Pouvez-vous reprendre le texte choisi en commençant aux mots « Bref, si un » et en vous arrêtant après « langue québécoise audacieuse. », en y remplaçant « pessimisme » par « tendresse » ?

--- Texte choisi ---

La témérité de l’écriture du Nord-Côtier est cependant une épée à double tranchant. D’un côté, certains termes trop recherchés ne s’associent pas aussi bien à la situation qu’ils l’auraient pu. Rajoutons à cela l’omniprésence de la sexualité, parfois décrite sur plusieurs paragraphes, ainsi que le name-dropping de domaines très nichés comme le jazz contemporain et les romans érotiques français qui peuvent rendre le livre difficile d’accès, même pour les lecteurs aguerris. D’un autre côté, ses métaphores sont inédites, l’auteur joue avec les mots et il utilise des termes inattendus, créant un effet loufoque. On peut d’ailleurs voir que les inspirations de l’auteur sont variées par ses références venant de plusieurs domaines.
Bref, si un lecteur s’aventure dans le monde surréaliste de Tout est ori, il sera récompensé par des personnages complets et attachants, décrits avec pessimisme et humour, le tout dans une langue québécoise audacieuse.
VALIDE : UNE VISION DU MONDE QUI SORT DE L’ORDINAIRE
SARAH-MAUDE AUGER
Depuis les philosophes grecs, les grands intellectuels veulent prédire le destin de l’homme alors, aujourd’hui, les auteurs illustrent leurs visions de l’avenir grâce à la littérature d’anticipation. Valide, écrit par Chris Bergeron, est une autobiographie de science-fiction qui participe à ce genre littéraire. Le roman plonge ses lecteurs dans un univers sombre et lugubre, car les humains vivent dans une dystopie. En somme, l’autoactualisation est une idéologie qui n’existe plus. Les relations interpersonnelles ne sont plus valorisées et la population est dépendante de l’intelligence artificielle. Chaque individu doit fournir ses souvenirs les plus chers à de petits assistants virtuels qui se nomment David. Ce récit raconte le vécu d’une femme transgenre et l’évolution de ses combats dans une société qui lui a enlevé ses droits. Cette femme illustre sa vie en tant que Christian, mais aussi en tant que Christelle. Peut-on être valide en tant que femme ou en tant qu’homme, dans cet avenir pas si lointain? De plus, le quotidien est contrôlé par les pandémies et les confinements, ce qui fait que la population se trouve isolée de la vie extérieure et que les gens ne peuvent plus se fréquenter. En raison des caractéristiques fondamentales des humains, les individus ne peuvent pas survivre en solitude, donc ceci explique comment David est devenu un compagnon de l’homme. En somme, l’œuvre littéraire de Chris Bergeron remet en question le rôle de la technologie dans nos vies ainsi que la liberté des sociétés.

--- Lignes fournies ---

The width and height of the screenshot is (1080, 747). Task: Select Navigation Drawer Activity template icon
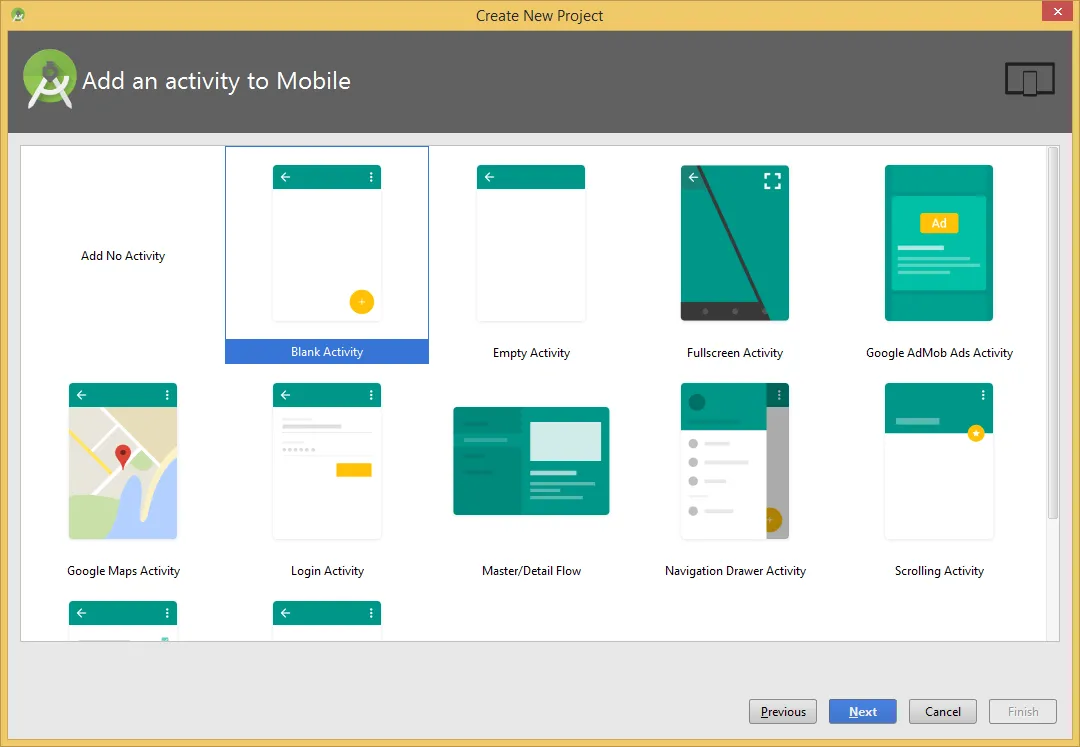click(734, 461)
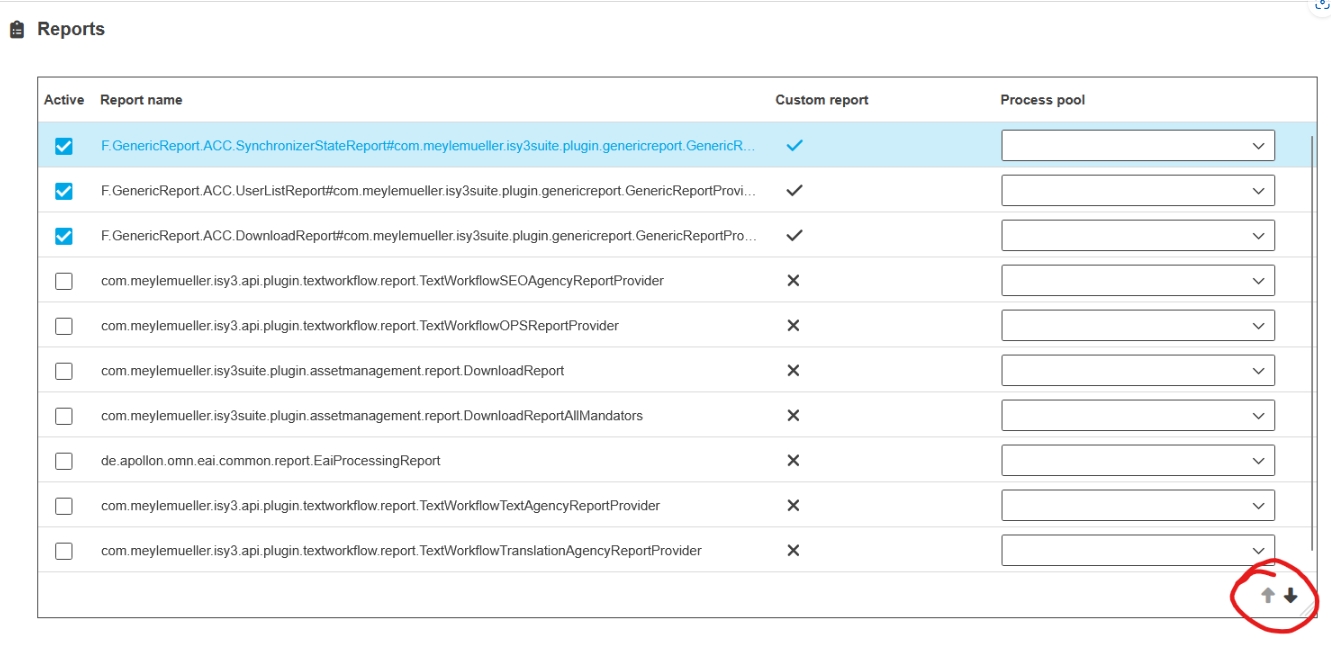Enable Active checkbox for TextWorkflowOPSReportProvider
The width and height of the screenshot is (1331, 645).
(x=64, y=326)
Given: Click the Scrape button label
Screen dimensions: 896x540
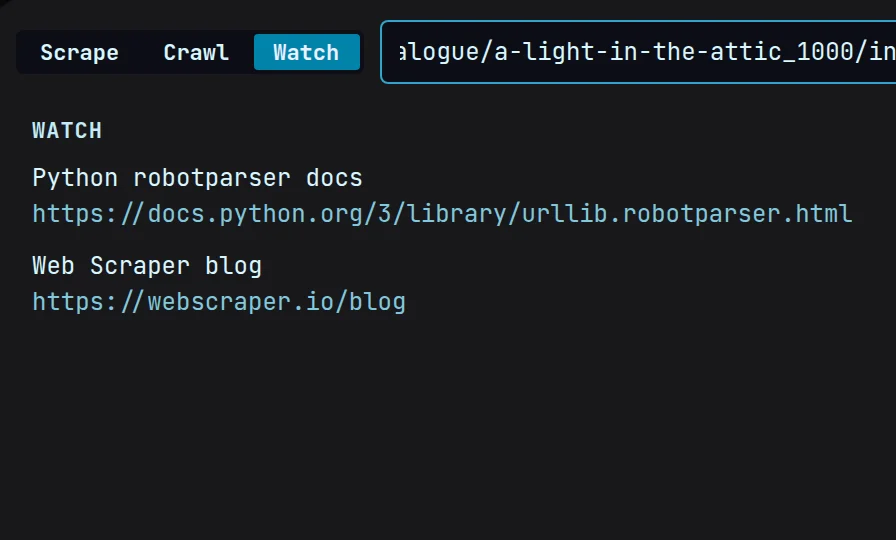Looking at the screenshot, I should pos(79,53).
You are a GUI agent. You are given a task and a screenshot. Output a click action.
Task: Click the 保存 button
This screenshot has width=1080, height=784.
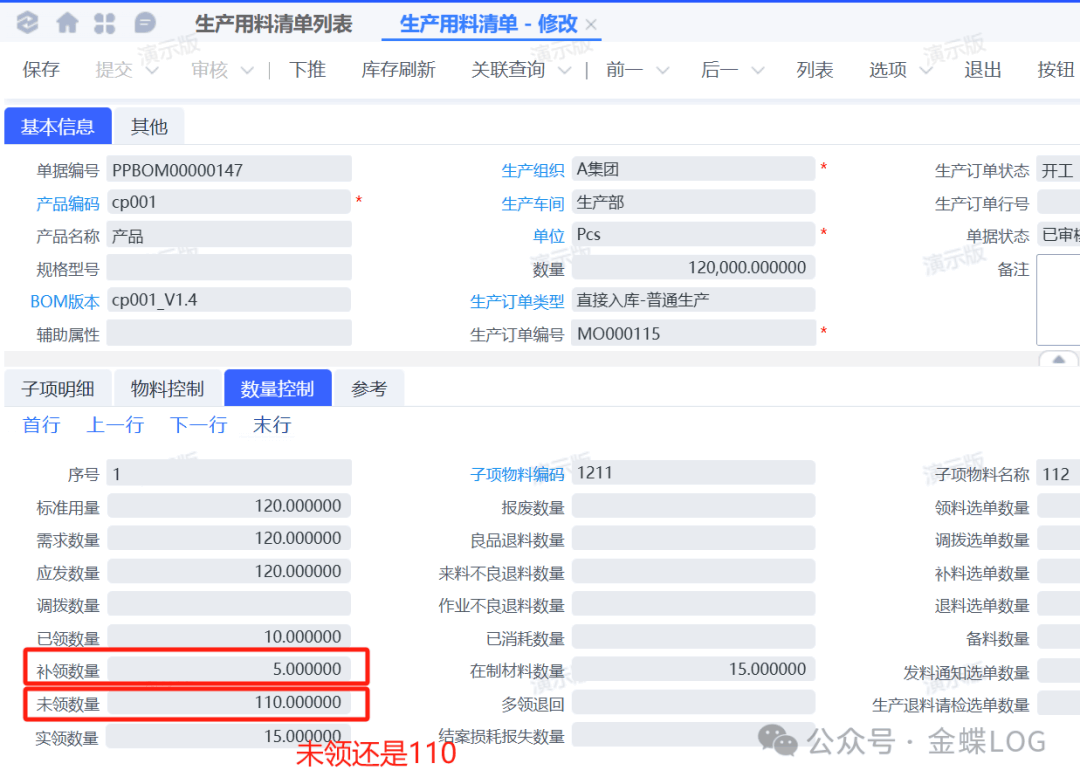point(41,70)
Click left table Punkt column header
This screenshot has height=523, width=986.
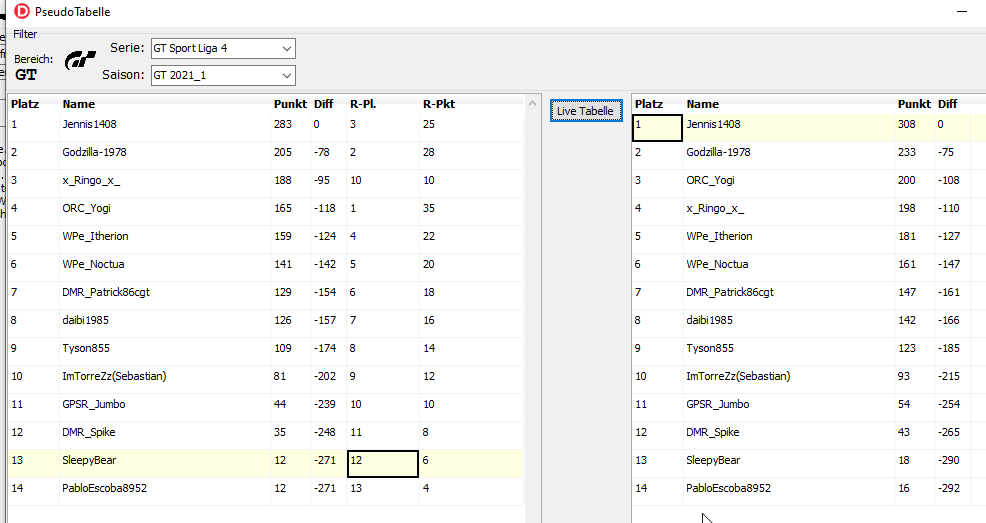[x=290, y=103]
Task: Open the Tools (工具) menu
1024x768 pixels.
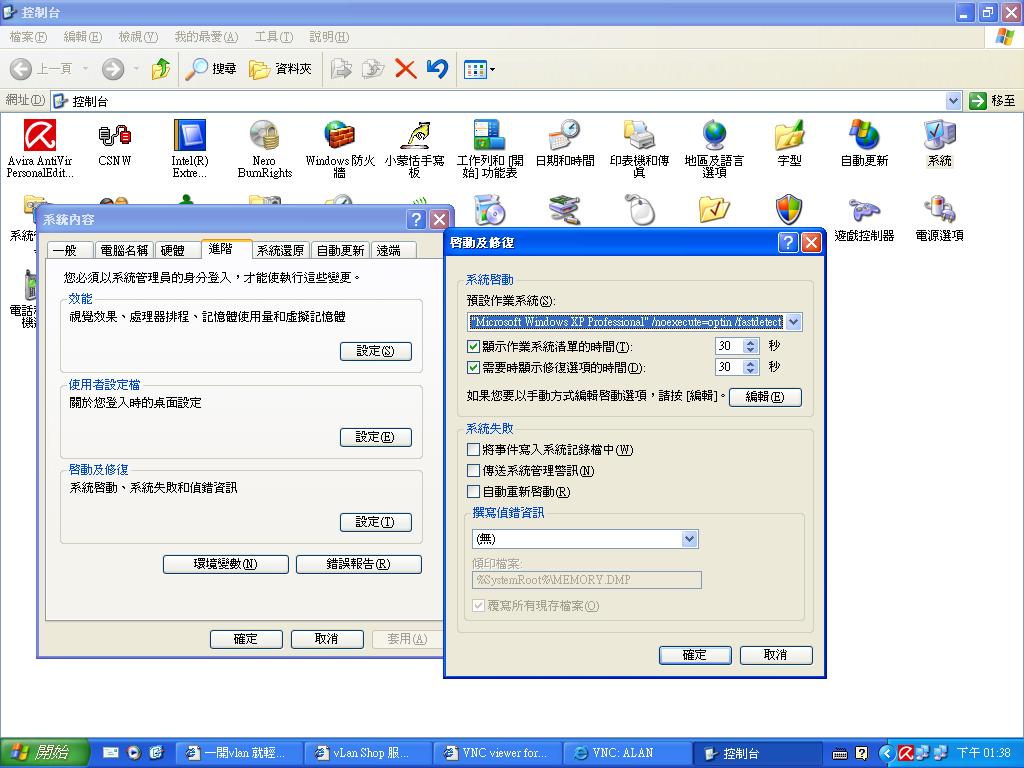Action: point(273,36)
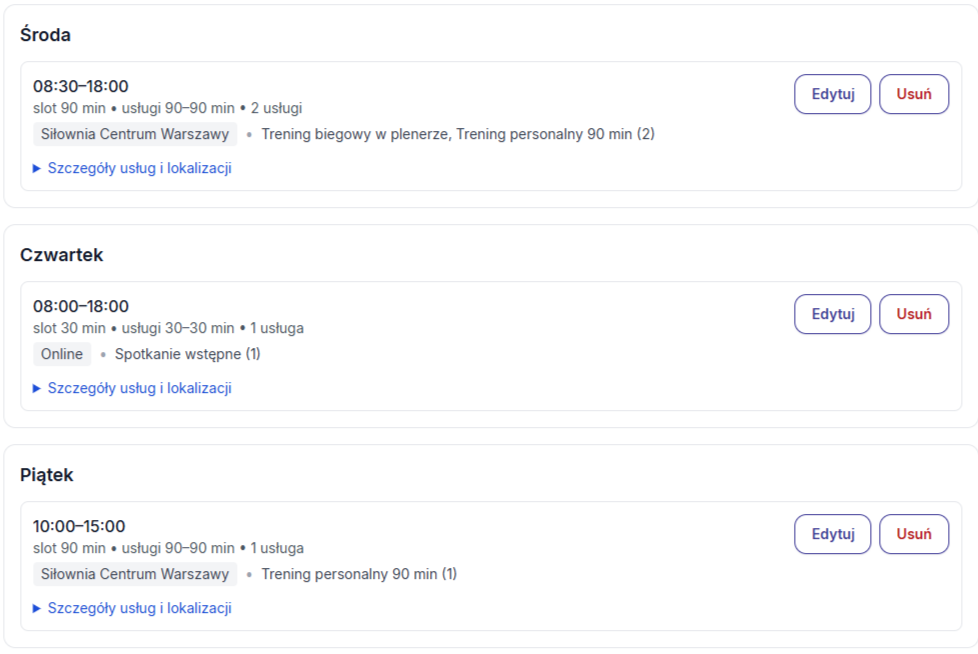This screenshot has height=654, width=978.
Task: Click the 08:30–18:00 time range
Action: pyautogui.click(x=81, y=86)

---

**Tâche accomplie:**
Bref, si un lecteur s’aventure dans le monde surréaliste de Tout est ori, il sera récompensé par des personnages complets et attachants, décrits avec tendresse et humour, le tout dans une langue québécoise audacieuse.